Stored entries
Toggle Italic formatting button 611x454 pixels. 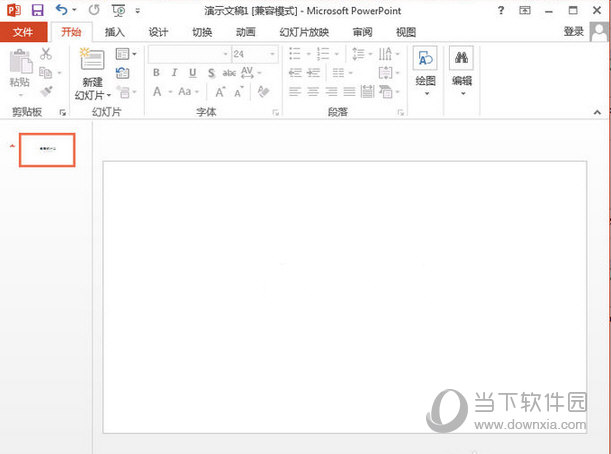(x=175, y=73)
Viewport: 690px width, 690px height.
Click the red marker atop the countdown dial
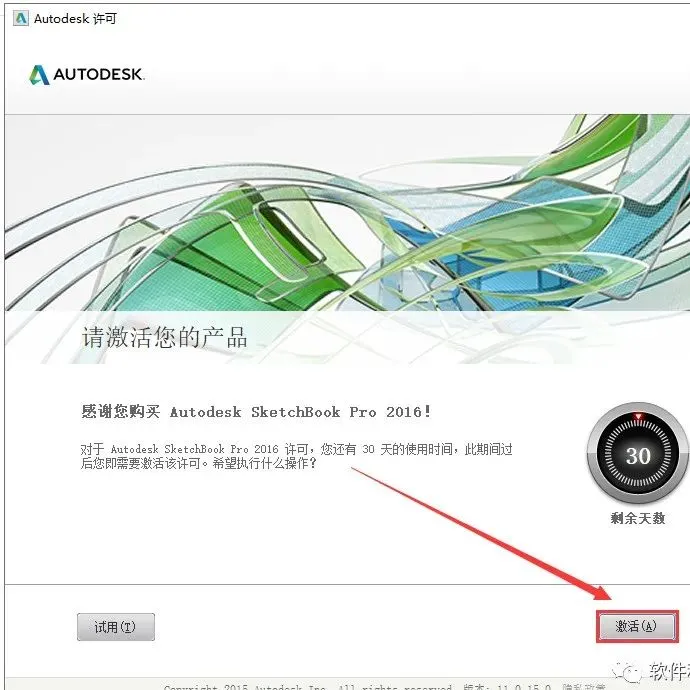pyautogui.click(x=639, y=416)
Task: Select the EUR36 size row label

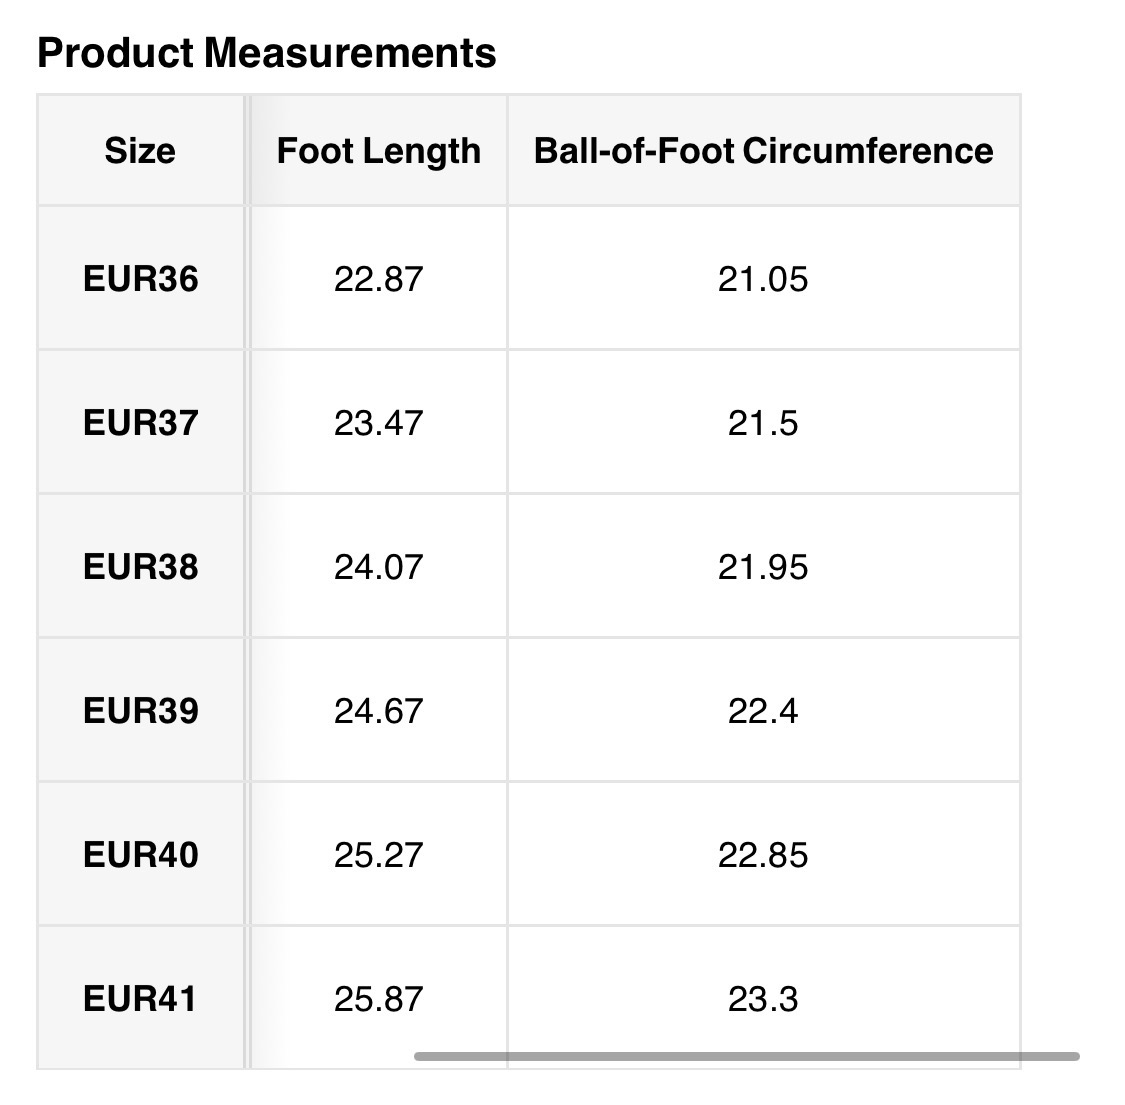Action: pos(141,279)
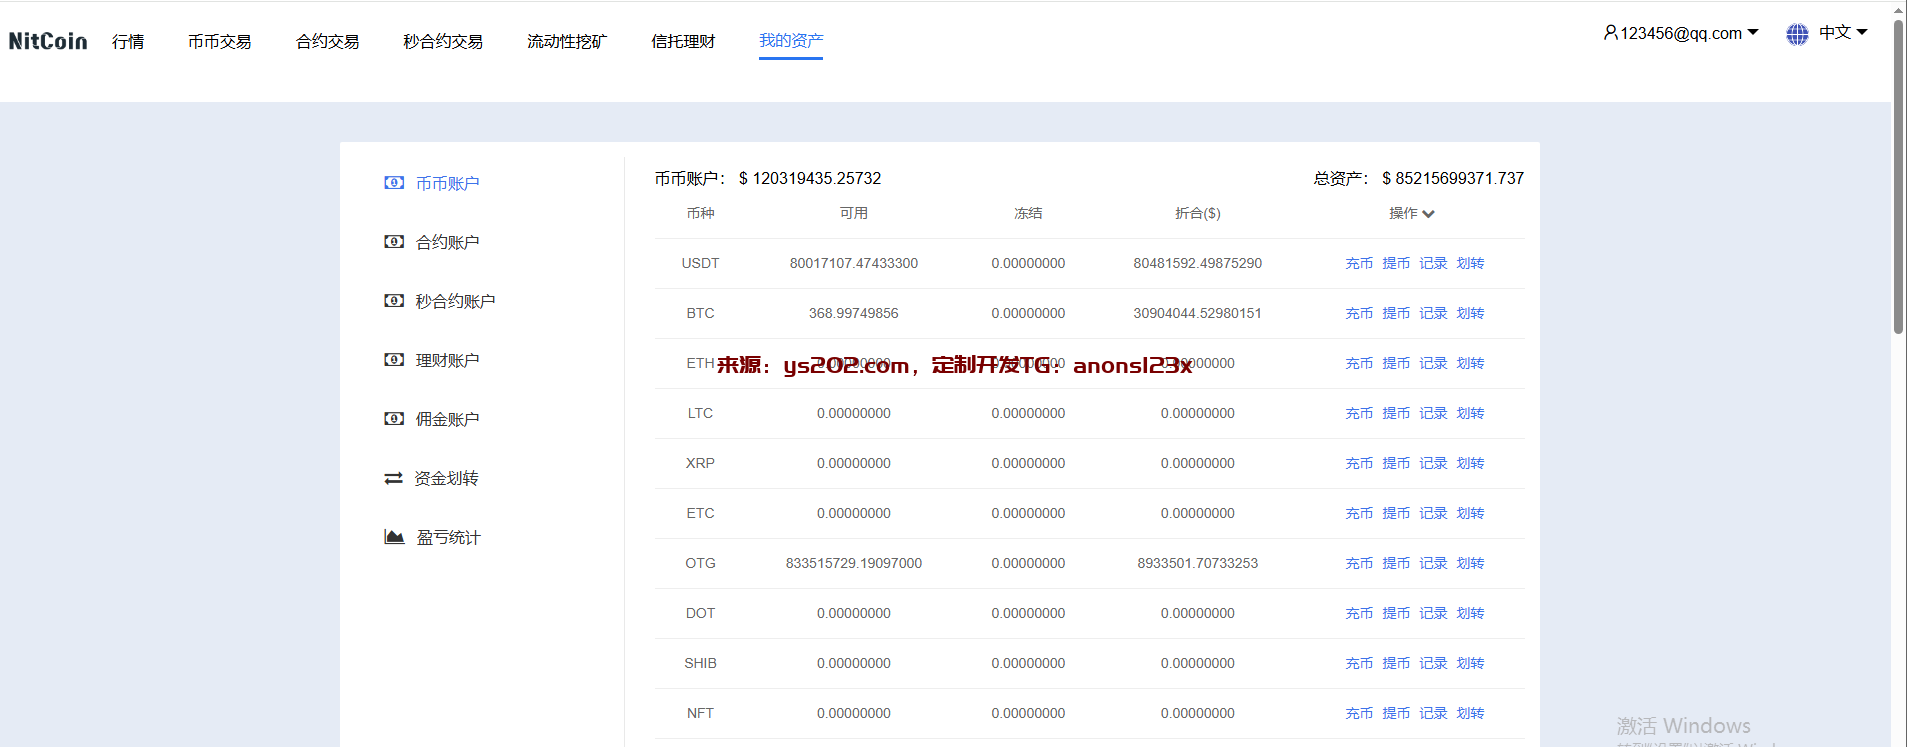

DESCRIPTION OF THE TASK: Starting with the line that contains "Click the red marker atop the countdown dial", print every remaining line of the records above, exactly as it stands. Do not print the pictures.

RESULT FOR THIS EXERCISE:
Click the red marker atop the countdown dial
pyautogui.click(x=639, y=416)
Task: Select the EUR36 size row label

Action: pos(141,279)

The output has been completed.